___ RECORDS SHOWN ___
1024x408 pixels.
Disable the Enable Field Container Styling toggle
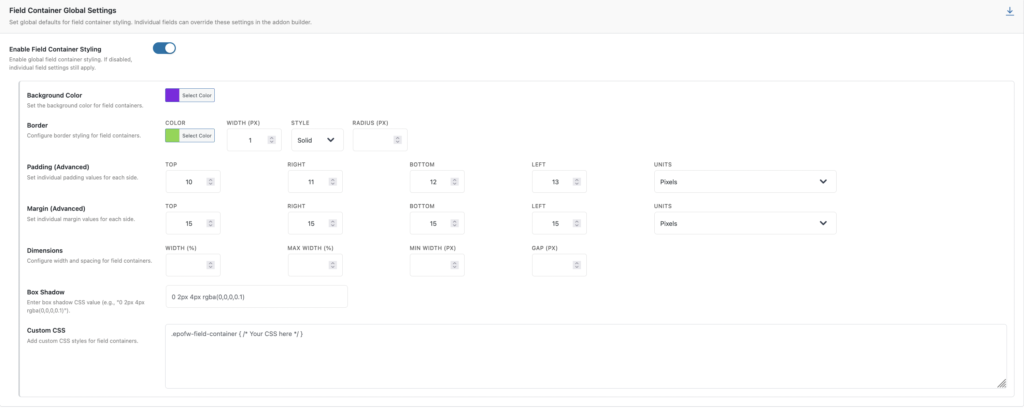pyautogui.click(x=164, y=48)
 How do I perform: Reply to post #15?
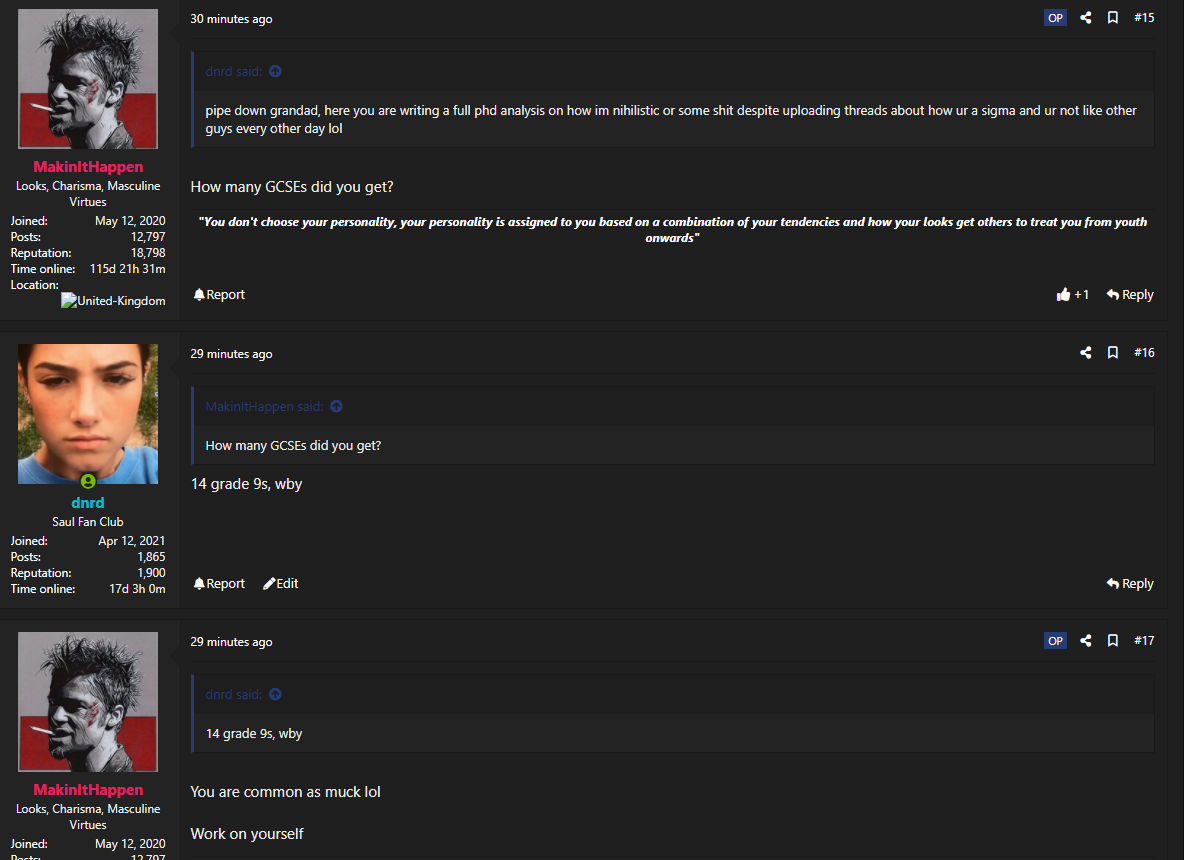pyautogui.click(x=1130, y=294)
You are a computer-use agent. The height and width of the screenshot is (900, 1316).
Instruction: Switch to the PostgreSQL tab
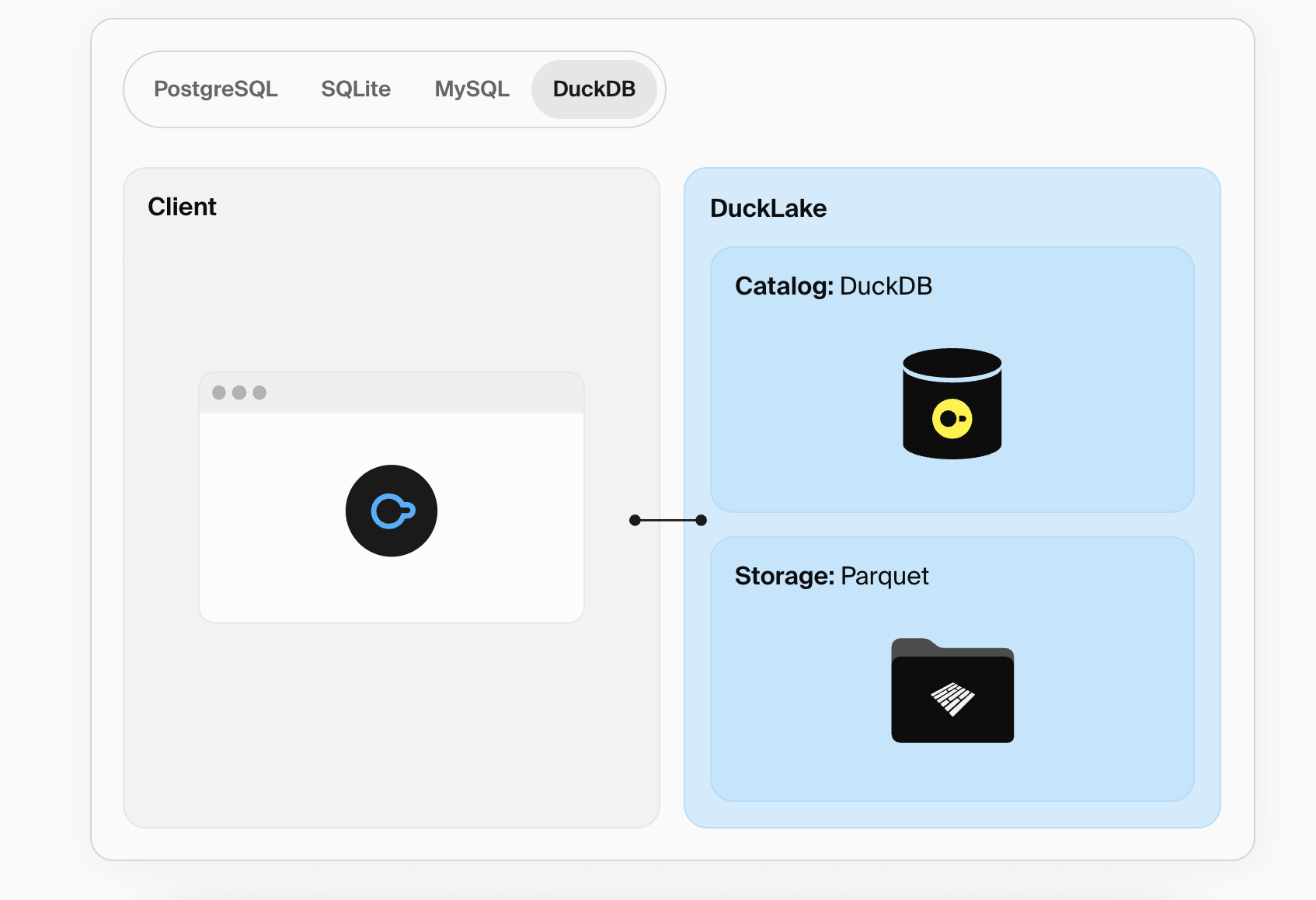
___
=== TASK ITEM ===
Drop the images and quote the entries word for word.

=== EXERCISE ANSWER ===
1024x408 pixels.
Disable the Enable Field Container Styling toggle
pyautogui.click(x=164, y=48)
 How do I perform: Reply to post #15?
pyautogui.click(x=1130, y=294)
You are a computer-use agent. The height and width of the screenshot is (900, 1316).
Instruction: Switch to the PostgreSQL tab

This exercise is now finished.